# Document section
Yes. The code changes to:
[x Fs] = audioread('Amirhosein Khanlari v0.mp3');
nf=size(x,1);
Y = fft(x-mean(x))/nf;
f = Fs/2*linspace(0,1,fix(nf/2)+1);
[maxAmp,maxAmpidx] = max(abs(Y(1:nf/2+1))*2); % Maximum Amplitude & Index
figure
plot(f,abs(Y(1:nf/2+1))*2)
xlim([0 1.5E+4])
set(gca, 'XTick', (0:2500:15000))
text(f(maxAmpidx), maxAmp, sprintf('\\leftarrow %.1f Hz = %.5f Amplitude', f(maxAmpidx), maxAmp), 'HorizontalAlignment','left')
and produces:
1Wrong FFT for an audio file (2) - 2020 01 21.png
Here since you only want to maximum amplitude, use the max function (with two outputs). To find more than one, use the findpeaks function, or the islocalmax function.
Also note that this code will give you the amplitude of the signal at each frequency, not the power. To calculate and plot power, square the amplitude:
Y = fft((x-mean(x)).^2)/nf;
Amirhosein Khanlari
Amirhosein Khanlari 2020년 1월 26일
if i use the power the maximum code wont work:(
[x Fs] = audioread('Amirhosein Khanlari v0.mp3');
nf=size(x,1);
Y = fft((x-mean(x)).^2)/nf;
f = Fs/2*linspace(0,1,fix(nf/2)+1);
[maxAmp,maxAmpidx] = max(abs(Y(1:nf/2+1))*2); % Maximum Amplitude & Index
figure
plot(f,abs(Y(1:nf/2+1))*2)

# Material supplied

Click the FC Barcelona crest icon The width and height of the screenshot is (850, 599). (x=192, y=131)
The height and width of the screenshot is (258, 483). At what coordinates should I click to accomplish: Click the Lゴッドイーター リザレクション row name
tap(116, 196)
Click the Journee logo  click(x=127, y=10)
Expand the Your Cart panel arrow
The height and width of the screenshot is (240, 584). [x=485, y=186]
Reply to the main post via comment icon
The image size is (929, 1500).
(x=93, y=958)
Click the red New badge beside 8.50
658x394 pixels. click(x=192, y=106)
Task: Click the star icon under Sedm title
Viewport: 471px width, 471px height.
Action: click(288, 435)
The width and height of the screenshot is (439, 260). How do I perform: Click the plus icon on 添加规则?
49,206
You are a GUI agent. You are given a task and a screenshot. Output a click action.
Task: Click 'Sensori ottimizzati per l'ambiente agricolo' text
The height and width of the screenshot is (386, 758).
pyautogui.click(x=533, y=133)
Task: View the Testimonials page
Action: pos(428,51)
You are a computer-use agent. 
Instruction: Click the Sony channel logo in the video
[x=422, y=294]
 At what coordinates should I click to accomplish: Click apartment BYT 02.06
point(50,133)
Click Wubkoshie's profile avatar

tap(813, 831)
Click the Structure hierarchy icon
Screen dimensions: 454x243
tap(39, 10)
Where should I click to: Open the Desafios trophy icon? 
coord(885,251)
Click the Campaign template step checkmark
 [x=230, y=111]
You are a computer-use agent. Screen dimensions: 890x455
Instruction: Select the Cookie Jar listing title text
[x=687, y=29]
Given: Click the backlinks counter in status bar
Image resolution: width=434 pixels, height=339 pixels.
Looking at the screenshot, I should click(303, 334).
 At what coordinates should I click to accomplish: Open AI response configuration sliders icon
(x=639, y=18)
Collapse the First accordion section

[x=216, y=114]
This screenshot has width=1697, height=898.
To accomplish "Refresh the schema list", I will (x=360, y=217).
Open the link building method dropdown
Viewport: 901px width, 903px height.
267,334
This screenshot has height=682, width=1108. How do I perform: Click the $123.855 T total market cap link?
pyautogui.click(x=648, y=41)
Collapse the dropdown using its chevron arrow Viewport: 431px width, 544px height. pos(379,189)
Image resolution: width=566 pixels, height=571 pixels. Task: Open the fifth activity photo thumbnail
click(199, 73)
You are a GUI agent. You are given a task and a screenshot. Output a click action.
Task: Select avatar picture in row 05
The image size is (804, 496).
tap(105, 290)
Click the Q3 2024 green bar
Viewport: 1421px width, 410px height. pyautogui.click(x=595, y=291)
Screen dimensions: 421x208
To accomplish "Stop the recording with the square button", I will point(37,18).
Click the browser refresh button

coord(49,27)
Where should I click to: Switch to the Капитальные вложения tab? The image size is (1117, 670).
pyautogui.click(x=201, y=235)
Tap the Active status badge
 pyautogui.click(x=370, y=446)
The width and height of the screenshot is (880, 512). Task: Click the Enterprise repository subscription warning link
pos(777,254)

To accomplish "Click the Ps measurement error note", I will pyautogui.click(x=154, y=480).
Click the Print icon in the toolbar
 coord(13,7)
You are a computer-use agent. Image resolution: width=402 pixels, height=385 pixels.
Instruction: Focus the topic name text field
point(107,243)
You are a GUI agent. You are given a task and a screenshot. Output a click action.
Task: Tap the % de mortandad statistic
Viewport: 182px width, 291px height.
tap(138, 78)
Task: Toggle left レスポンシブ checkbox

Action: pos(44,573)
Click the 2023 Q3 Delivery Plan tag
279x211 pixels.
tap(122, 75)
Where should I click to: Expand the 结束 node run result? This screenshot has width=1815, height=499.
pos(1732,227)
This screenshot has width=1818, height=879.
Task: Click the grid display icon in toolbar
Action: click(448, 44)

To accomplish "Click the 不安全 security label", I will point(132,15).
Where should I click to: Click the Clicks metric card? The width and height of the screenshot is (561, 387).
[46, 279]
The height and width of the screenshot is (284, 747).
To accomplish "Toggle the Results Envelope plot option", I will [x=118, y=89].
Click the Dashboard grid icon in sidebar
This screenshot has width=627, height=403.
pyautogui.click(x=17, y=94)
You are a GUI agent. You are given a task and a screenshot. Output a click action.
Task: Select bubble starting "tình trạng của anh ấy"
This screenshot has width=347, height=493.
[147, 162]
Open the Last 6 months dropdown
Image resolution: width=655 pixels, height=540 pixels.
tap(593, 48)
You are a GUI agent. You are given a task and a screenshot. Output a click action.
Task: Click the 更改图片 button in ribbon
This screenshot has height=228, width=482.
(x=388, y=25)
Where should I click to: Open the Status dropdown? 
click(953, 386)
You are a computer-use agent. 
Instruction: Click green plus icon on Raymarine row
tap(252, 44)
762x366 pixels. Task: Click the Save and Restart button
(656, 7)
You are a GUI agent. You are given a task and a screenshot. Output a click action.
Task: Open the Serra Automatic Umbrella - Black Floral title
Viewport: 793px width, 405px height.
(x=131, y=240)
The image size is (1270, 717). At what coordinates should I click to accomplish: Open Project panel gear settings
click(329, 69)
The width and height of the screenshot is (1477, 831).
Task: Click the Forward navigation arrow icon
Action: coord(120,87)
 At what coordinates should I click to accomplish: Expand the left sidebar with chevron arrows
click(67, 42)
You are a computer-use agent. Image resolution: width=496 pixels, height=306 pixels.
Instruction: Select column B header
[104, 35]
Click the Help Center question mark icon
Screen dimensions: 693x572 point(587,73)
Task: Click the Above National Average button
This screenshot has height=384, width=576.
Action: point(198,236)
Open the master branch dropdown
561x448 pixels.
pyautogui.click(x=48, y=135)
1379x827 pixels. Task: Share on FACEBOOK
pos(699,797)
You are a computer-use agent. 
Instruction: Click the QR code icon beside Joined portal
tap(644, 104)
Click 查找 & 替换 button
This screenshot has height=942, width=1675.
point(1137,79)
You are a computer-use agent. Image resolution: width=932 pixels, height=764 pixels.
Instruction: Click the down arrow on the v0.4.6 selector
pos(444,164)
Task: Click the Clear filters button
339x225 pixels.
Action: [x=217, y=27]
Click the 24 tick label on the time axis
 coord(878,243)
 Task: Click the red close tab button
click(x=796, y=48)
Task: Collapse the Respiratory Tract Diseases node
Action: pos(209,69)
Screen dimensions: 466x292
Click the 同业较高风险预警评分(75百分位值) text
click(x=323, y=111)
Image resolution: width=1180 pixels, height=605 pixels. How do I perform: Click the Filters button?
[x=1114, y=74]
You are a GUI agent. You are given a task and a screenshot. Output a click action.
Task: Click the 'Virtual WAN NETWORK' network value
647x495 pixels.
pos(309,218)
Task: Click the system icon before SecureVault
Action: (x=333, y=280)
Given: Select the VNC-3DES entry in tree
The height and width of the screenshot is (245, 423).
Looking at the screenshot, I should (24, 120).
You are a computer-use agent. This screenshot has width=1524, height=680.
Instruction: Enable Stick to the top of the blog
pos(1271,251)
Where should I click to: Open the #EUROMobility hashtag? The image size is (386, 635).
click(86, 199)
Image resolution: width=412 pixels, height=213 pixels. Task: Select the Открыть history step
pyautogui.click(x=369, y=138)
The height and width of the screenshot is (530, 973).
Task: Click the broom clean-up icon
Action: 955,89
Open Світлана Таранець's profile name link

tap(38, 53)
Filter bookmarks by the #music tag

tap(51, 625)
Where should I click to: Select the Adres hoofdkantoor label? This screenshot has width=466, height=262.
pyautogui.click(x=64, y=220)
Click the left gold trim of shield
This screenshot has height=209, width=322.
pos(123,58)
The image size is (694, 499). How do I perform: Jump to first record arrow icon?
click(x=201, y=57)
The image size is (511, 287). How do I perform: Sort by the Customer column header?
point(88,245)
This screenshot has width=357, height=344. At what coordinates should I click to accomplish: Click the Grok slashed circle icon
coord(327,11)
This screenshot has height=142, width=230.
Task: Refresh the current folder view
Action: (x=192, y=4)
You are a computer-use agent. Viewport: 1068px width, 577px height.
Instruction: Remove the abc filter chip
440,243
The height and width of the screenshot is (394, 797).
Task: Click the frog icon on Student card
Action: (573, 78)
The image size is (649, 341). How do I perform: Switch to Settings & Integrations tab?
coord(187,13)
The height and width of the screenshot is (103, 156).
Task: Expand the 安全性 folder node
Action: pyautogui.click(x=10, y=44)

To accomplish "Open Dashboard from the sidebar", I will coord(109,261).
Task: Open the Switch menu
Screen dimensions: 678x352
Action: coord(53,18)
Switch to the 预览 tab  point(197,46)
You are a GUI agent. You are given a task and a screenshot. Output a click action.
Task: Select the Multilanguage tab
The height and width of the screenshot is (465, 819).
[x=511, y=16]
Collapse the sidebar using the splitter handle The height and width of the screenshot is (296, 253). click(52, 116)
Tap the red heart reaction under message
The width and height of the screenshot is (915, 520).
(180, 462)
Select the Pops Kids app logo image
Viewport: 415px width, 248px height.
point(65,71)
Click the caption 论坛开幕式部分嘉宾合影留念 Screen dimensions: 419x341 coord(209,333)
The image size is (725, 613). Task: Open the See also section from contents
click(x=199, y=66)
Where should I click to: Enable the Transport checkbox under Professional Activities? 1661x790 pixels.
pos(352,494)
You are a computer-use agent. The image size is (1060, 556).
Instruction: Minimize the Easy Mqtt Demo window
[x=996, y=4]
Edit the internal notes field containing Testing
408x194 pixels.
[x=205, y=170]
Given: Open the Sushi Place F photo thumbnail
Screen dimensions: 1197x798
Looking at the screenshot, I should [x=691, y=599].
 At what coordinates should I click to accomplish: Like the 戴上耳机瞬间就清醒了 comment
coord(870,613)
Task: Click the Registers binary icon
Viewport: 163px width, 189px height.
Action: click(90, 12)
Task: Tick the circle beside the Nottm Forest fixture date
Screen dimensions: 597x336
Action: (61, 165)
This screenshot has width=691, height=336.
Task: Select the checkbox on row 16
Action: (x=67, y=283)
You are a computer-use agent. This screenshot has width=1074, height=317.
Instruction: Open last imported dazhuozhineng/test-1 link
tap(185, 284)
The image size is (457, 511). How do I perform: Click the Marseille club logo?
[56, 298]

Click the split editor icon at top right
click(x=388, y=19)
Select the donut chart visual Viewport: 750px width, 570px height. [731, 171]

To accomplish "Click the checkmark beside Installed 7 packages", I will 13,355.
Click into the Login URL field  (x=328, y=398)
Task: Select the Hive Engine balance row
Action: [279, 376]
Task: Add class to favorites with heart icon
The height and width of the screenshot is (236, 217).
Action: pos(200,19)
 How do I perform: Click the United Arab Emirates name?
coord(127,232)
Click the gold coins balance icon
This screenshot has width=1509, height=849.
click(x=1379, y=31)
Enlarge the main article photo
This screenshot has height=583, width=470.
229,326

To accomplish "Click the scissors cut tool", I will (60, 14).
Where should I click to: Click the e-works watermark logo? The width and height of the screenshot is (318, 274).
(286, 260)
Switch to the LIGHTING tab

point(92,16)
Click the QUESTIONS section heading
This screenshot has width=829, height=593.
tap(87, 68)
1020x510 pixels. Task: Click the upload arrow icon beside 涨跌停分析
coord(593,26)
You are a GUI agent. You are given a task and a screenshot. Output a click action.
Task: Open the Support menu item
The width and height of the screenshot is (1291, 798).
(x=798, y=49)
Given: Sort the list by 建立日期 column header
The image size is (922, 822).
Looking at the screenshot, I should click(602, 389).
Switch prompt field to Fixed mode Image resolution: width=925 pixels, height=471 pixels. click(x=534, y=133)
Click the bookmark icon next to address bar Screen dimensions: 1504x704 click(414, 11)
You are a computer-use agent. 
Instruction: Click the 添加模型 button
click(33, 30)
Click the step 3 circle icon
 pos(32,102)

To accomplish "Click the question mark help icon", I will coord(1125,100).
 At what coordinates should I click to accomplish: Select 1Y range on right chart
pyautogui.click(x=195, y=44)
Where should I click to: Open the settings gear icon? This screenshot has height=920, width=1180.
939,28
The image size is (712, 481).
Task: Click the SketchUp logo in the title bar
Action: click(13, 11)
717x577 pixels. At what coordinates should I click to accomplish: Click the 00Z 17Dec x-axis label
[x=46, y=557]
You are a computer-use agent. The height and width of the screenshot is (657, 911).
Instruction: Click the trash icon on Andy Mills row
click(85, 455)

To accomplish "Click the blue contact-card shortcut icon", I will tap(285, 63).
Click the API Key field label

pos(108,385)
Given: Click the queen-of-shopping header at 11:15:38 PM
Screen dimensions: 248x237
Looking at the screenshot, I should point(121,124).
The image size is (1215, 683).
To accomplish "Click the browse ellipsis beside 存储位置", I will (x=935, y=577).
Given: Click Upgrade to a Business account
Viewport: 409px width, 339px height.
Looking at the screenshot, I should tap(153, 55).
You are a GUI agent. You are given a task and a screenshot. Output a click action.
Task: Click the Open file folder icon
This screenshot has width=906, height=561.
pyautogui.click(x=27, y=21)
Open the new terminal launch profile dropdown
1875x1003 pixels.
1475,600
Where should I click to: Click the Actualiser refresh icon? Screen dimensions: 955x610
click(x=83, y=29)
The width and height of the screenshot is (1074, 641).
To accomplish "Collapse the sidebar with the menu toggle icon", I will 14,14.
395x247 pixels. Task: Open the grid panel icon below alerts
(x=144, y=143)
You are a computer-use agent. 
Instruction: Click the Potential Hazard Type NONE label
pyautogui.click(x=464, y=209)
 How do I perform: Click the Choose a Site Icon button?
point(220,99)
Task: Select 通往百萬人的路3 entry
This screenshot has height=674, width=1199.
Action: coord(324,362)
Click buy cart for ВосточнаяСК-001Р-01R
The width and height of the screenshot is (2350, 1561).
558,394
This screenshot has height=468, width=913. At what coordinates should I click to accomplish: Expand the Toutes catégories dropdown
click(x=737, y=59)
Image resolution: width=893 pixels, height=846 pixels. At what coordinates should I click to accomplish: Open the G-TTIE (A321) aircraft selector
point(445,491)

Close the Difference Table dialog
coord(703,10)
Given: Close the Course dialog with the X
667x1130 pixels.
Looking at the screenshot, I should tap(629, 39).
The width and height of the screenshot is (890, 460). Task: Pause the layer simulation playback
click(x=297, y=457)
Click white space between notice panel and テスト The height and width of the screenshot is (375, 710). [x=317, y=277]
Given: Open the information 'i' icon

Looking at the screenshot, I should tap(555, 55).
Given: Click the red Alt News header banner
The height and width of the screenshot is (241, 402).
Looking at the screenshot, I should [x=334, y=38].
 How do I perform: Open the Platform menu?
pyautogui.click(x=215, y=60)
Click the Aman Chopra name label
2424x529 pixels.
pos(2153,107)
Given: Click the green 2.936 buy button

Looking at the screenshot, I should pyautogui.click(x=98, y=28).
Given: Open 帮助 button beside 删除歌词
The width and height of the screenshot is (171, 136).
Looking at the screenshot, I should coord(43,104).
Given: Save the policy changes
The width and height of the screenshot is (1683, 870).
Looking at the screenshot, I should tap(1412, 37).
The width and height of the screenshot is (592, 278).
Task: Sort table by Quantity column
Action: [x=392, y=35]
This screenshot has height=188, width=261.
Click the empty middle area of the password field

# What is needed
Reproduce everything in the FFT thread above from "Yes. The code" down to "xlim([0 1.5E+4])".

# Correct result
Yes. The code changes to:
[x Fs] = audioread('Amirhosein Khanlari v0.mp3');
nf=size(x,1);
Y = fft(x-mean(x))/nf;
f = Fs/2*linspace(0,1,fix(nf/2)+1);
[maxAmp,maxAmpidx] = max(abs(Y(1:nf/2+1))*2); % Maximum Amplitude & Index
figure
plot(f,abs(Y(1:nf/2+1))*2)
xlim([0 1.5E+4])